■ EXTRACT ■
Overhaul job and terminal control

* Instead of reaping all child processes when we receive a SIGCHLD, try
reaping only processes belonging to process groups from fully-
constructed jobs, which should eliminate the need for the keepalive
process entirely (WSL's lack of zombies not withstanding) as now
completed processes are not reaped until the job has been fully
constructed (i.e.  all processes launched), which means their process
group should still be around for new processes to join.

* When `tcgetpgrp()` calls return 0, attempt to `tcsetpgrp()` before
invoking failure handling code.

* When forking a builtin and not running interactively, do not bail if
unable to set/restore terminal attributes.

Fixes #4178. Fixes #3805. Fixes #5210.

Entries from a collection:
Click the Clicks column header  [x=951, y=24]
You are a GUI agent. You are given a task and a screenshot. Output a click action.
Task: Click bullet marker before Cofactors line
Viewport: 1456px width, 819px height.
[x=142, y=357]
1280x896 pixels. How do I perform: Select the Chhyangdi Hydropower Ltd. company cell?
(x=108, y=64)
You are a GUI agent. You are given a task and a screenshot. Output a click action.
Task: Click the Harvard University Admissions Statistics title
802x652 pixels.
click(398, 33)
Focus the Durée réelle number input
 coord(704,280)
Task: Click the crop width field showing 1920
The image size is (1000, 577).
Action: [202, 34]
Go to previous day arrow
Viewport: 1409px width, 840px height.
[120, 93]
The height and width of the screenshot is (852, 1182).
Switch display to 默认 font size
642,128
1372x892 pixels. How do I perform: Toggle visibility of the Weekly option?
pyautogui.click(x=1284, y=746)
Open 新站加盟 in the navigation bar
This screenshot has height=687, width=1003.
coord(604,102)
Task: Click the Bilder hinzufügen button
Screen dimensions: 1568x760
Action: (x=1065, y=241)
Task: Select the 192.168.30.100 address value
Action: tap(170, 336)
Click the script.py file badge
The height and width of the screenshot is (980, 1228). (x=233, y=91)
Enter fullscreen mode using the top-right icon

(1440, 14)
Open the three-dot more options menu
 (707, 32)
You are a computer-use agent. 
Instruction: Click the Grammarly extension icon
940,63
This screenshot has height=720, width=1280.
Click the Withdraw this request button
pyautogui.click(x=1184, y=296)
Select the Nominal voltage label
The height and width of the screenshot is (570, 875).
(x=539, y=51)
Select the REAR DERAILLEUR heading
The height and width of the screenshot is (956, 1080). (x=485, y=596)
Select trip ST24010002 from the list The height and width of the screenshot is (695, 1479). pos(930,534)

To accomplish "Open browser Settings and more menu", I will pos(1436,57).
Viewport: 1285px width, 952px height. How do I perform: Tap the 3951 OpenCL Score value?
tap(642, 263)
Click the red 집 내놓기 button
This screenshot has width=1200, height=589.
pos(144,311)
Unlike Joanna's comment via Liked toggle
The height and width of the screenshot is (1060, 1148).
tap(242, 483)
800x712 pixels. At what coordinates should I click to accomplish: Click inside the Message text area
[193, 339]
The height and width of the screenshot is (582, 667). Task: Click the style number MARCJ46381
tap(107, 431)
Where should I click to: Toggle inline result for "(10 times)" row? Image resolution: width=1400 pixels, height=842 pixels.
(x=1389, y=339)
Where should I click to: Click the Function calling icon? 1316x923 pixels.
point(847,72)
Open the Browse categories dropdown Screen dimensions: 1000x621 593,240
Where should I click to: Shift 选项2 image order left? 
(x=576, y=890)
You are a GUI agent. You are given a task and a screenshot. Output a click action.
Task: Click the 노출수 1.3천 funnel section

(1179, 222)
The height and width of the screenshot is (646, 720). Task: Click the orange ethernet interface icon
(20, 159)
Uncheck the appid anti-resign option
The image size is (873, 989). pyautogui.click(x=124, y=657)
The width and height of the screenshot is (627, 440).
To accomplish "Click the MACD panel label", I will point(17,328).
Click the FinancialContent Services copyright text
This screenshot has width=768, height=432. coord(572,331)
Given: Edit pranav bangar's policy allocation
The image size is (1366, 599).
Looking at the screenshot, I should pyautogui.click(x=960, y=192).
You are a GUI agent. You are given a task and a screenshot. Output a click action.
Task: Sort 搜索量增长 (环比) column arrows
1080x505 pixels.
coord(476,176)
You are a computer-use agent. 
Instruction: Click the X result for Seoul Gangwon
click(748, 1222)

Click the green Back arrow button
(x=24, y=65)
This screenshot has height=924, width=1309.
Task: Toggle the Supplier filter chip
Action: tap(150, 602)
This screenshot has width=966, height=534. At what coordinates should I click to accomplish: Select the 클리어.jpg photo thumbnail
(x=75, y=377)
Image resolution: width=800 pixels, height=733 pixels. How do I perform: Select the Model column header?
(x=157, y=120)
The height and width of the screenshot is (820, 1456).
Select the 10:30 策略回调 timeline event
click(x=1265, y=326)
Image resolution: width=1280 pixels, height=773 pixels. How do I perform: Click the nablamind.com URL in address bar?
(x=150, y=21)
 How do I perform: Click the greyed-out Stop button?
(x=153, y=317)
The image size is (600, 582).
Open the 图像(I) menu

■ WHAT YOU NEED TO DO ■
a: Say whether each statement agrees with the notes on job and terminal control above: (i) all child processes are still reaped whenever a SIGCHLD arrives; (ii) when `tcgetpgrp()` returns 0, `tcsetpgrp()` is tried before failure handling; (iii) a forked builtin running non-interactively bails if terminal attributes cannot be set or restored. For each, answer yes or no and quote the deciding words.
b: Please replace "How do I perform" with "How do I complete" in the part of the entries that opens with the line containing "The height and width of the screenshot is (820, 1456)." and closes with the last of the entries, and give only that part again with everything else unchanged.

■ FINAL ANSWERS ■
a:
(i) No: "Instead of reaping all child processes when we receive a SIGCHLD"
(ii) Yes: "attempt to `tcsetpgrp()` before invoking failure handling code"
(iii) No: "do not bail if unable to set/restore terminal attributes"

b:
The height and width of the screenshot is (820, 1456).
Select the 10:30 策略回调 timeline event
click(x=1265, y=326)
Image resolution: width=1280 pixels, height=773 pixels. How do I complete: Click the nablamind.com URL in address bar?
(x=150, y=21)
 How do I complete: Click the greyed-out Stop button?
(x=153, y=317)
The image size is (600, 582).
Open the 图像(I) menu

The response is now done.